┏━━

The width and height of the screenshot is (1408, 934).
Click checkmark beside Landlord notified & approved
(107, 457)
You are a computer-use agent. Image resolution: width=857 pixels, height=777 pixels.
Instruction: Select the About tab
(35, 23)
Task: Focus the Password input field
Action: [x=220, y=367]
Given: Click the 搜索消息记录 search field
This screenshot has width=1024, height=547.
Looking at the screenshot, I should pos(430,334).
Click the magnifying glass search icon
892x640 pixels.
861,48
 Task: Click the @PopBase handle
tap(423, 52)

┗━━
┏━━

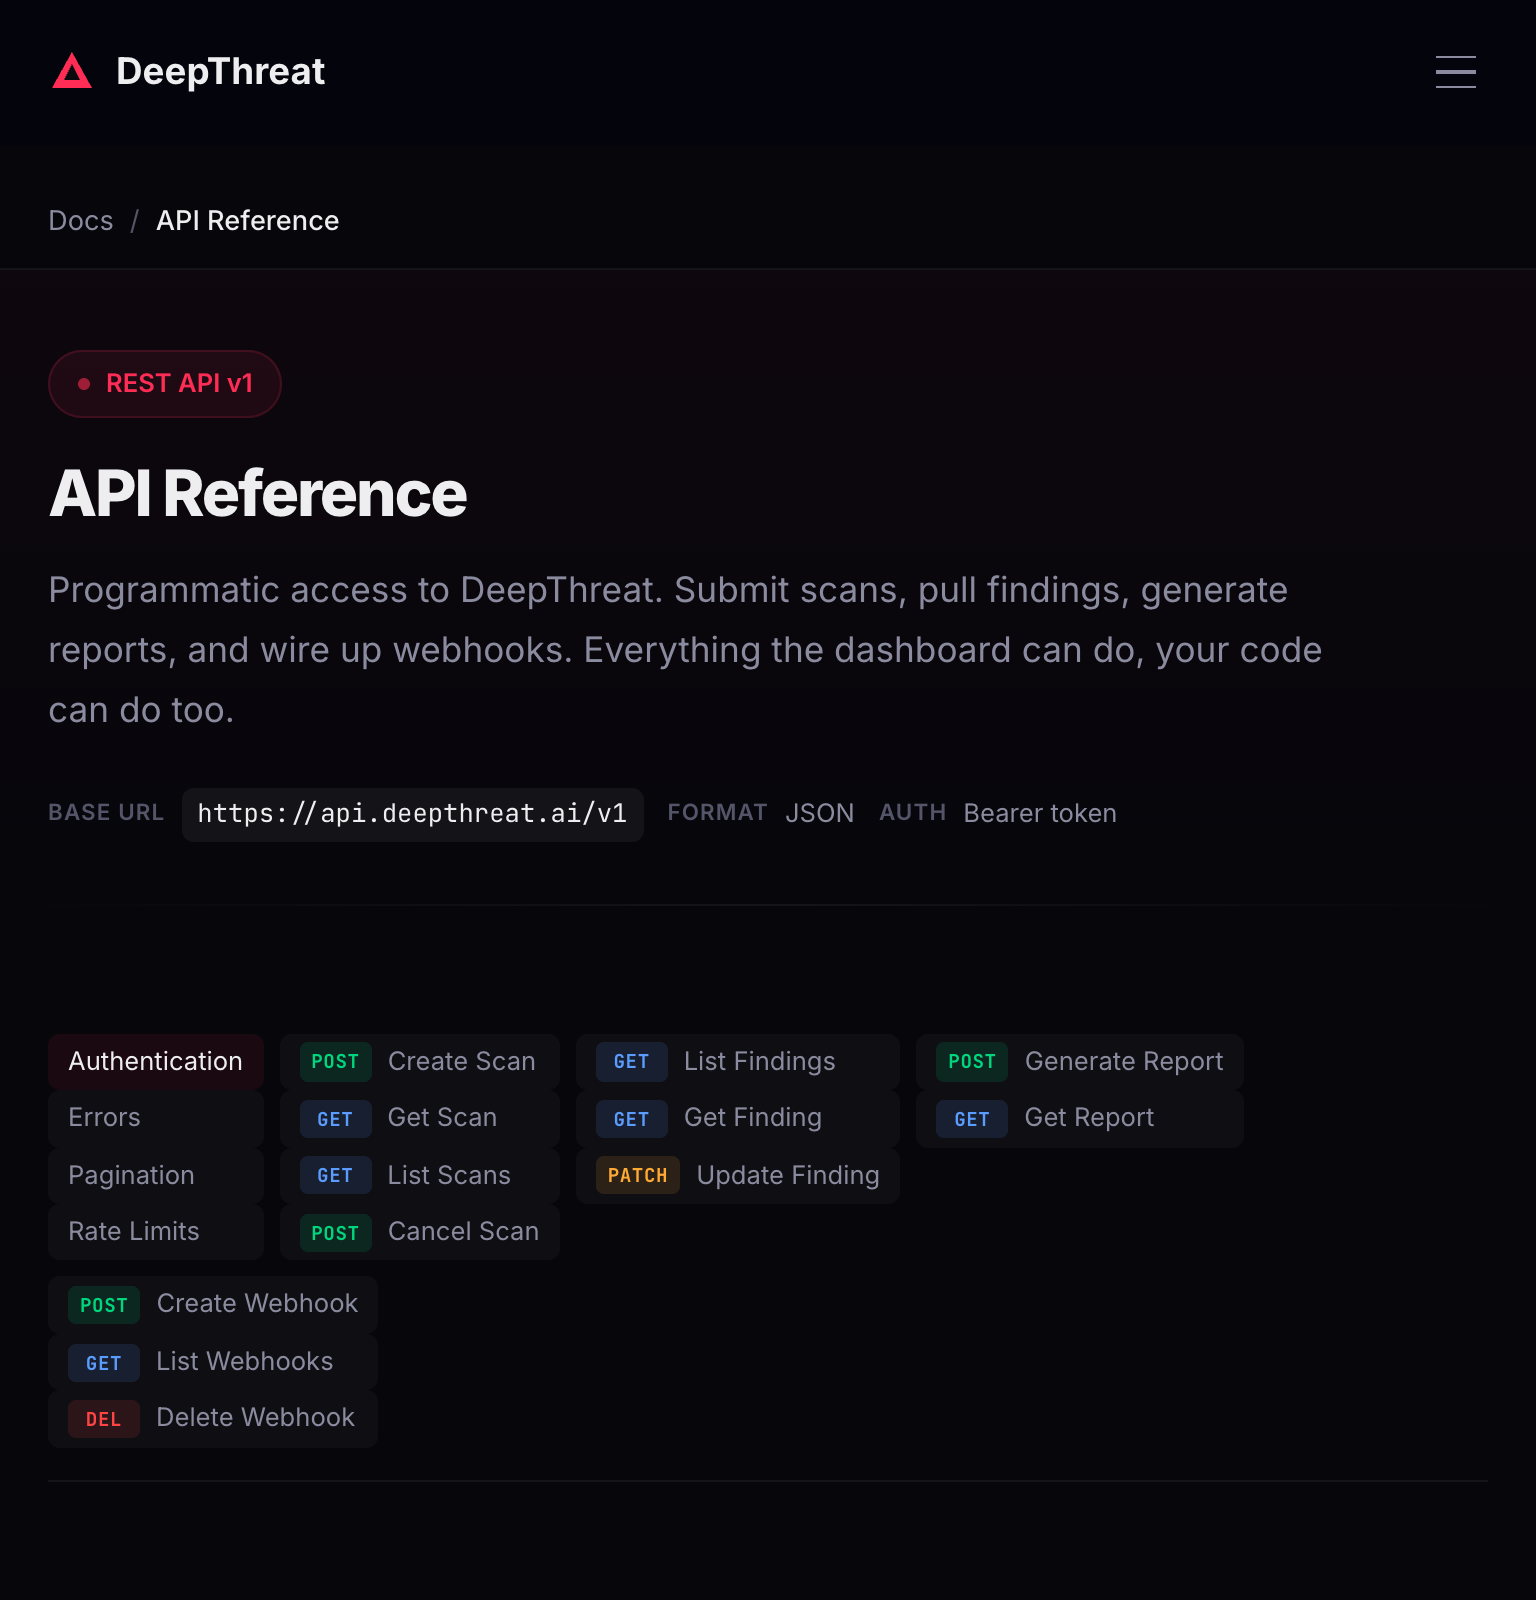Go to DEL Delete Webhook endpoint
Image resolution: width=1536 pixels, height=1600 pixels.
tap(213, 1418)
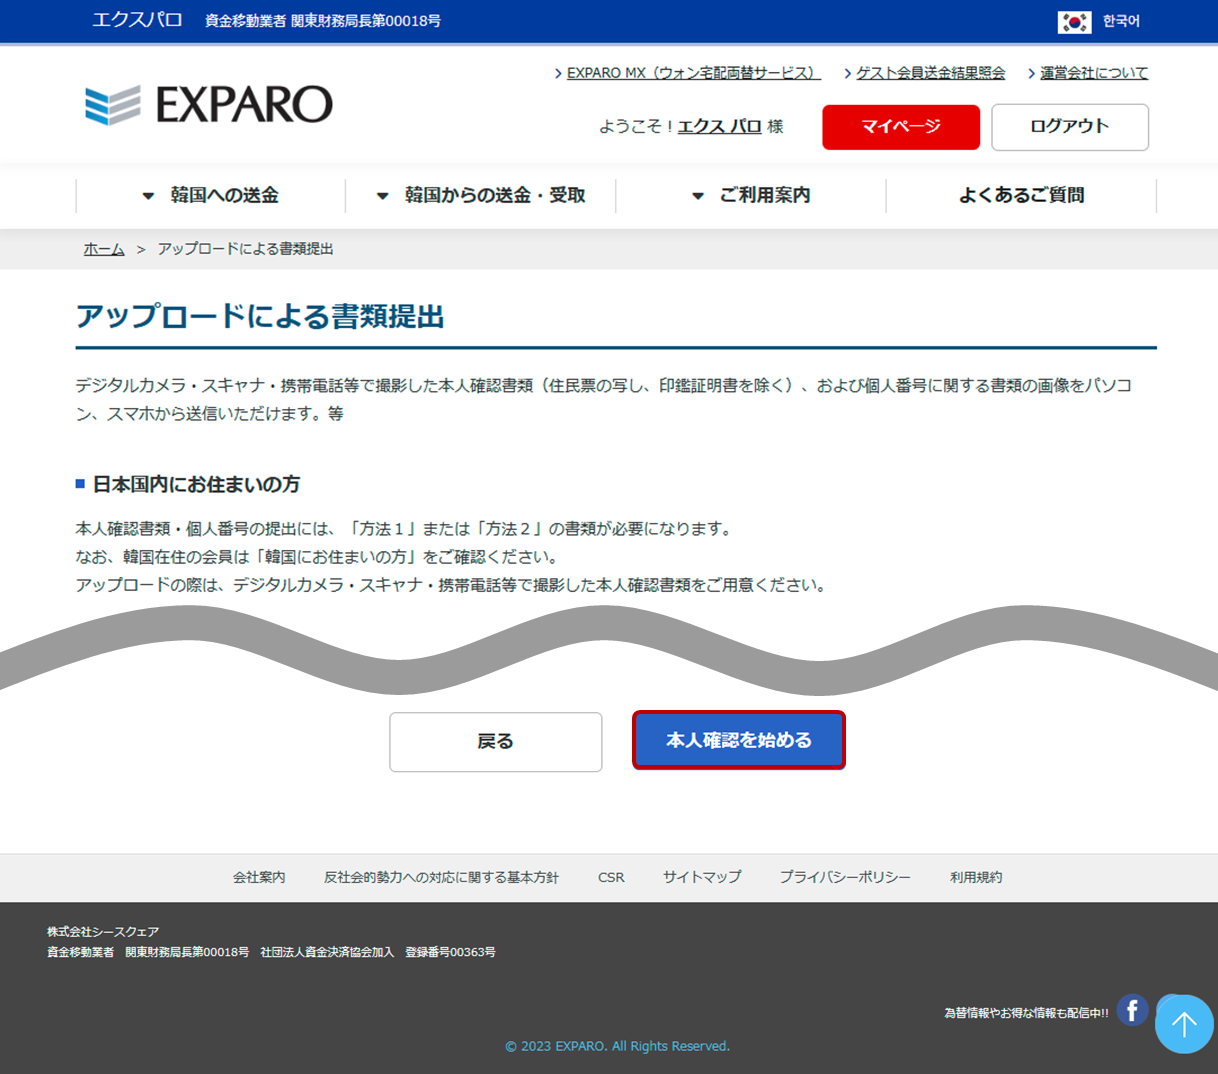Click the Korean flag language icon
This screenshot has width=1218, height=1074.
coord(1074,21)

┗━━
┏━━

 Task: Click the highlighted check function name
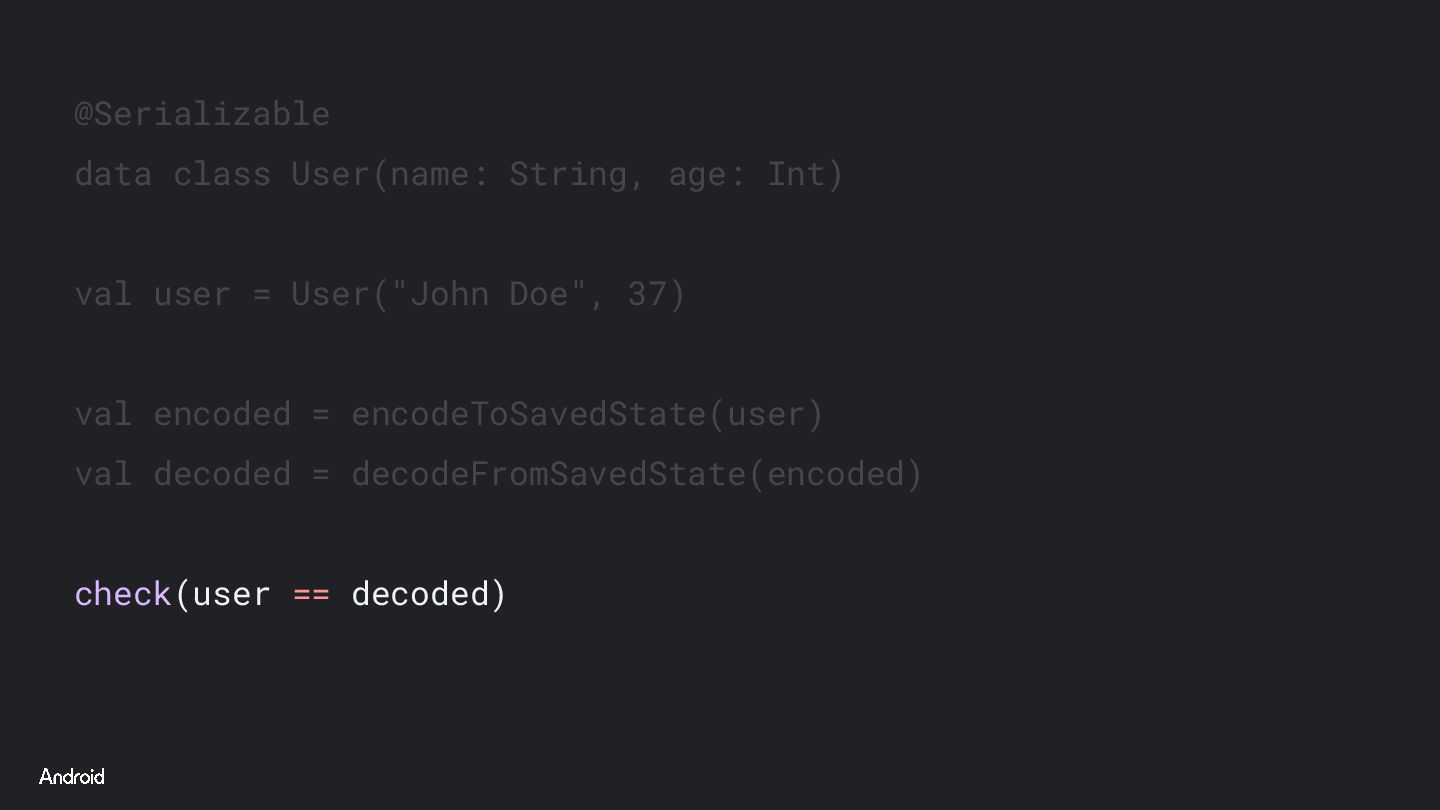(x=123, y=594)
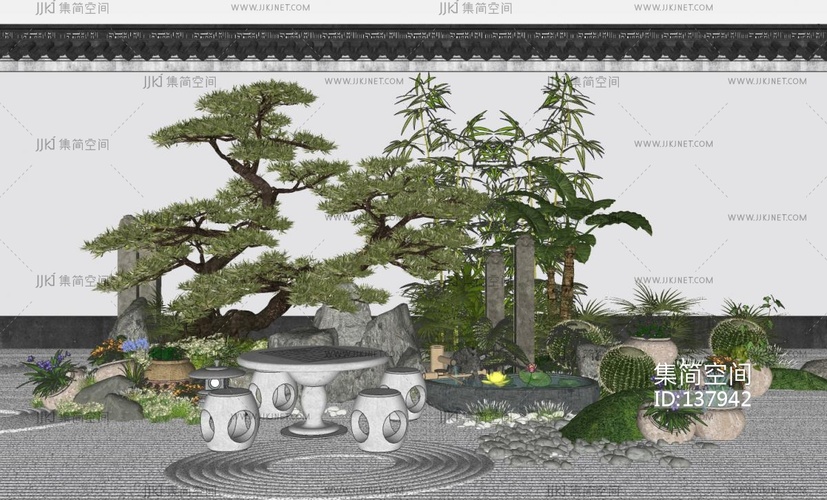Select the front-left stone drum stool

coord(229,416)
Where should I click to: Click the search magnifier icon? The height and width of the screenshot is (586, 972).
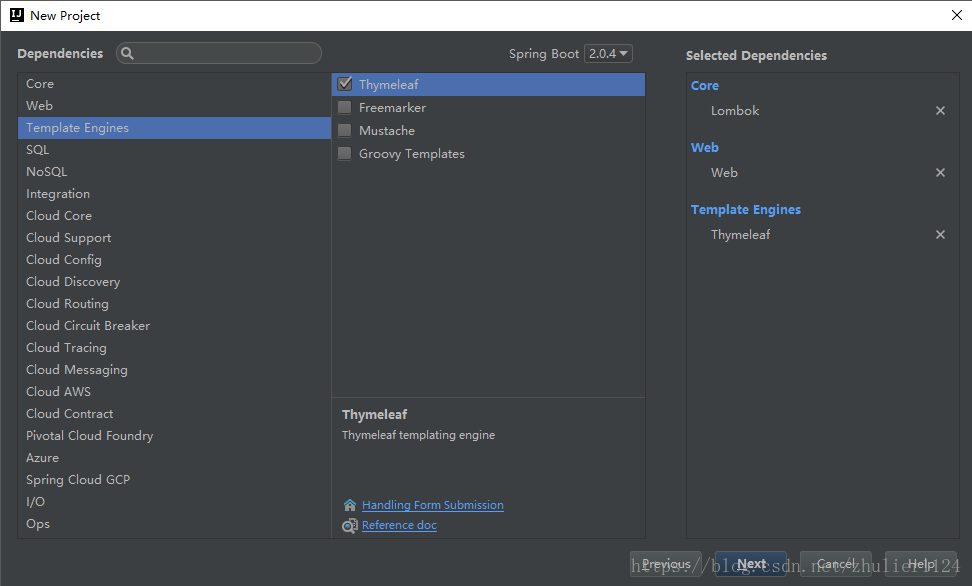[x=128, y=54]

┗━━

§ REQUIRED ACTION
Which lines run from the one holding "You are a computer-use" through the one holding "Given: Click the 搜索消息记录 search field" in the records above? Repeat them exactly, both included, and nothing more.

§ RESPONSE
You are a computer-use agent. Image resolution: width=857 pixels, height=777 pixels.
Instruction: Select the About tab
(35, 23)
Task: Focus the Password input field
Action: [x=220, y=367]
Given: Click the 搜索消息记录 search field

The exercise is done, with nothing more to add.